I joined for a segment about the tech side of that story. As I said during that segment, if you zoom out beyond this specific leak, if you zoom out beyond Julian Assange (Wikileaks' highly public and highly polarizing figurehead), and if you zoom out even beyond Wikileaks—that's where this gets really interesting.

The incident marks the same kind of historic turning point in power distribution as when the music industry flipped out over Napster in the '90s, and the movie industry flipped out over BitTorrent in the early '00s. This moment feels like the same kind of apple-cart-upset, but for information control by military and political powers which, before this moment, we perceived as "in control." (It's no accident that the copyright maximalists and secrecy maximalists are often in agreement regarding internet restrictions and issues like net neutrality— and I'd expect to see new laws and controls soon proposed in that regard).

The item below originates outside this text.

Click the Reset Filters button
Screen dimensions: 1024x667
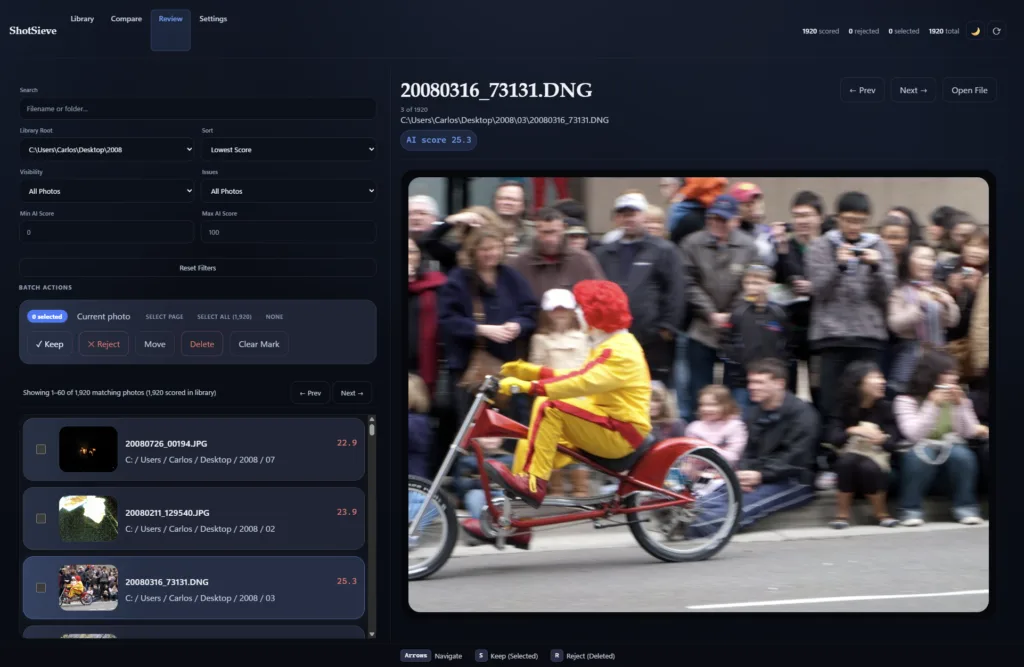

Did you see the Washington Post "Top Secret America" series (blogged on BB here)? Spend some time with it. This moment is the natural counterpoint to the massive, unprecedented buildup of secrecy and surveillance documented in that investigative report.

Do Wikileaks and other "distributed anti-secrecy networks" that will surely follow have the power to topple governments, or set into motion massive political change?

Wikileaks is a big story. But the story is bigger than Wikileaks alone, and it has just begun. What happens next, whether there's a backlash and a doubling-down of attempts to exert control, is one of the next big questions. Dan Gillmor digs into that here, a must-read essay. Jay Rosen's thoughts in this piece were referenced in the Maddow Show broadcast. Another meta-analysis piece worth reading today by C.W. Anderson at Nieman Lab. And another from David Carr, of the New York Times (one of the three news organizations that received early access to the "Afghan War Diaries" data-dump.)

Watch the video:
"Wikileaks: BoingBoing.net's Xeni Jardin joins The Rachel Maddow show." (MSNBC)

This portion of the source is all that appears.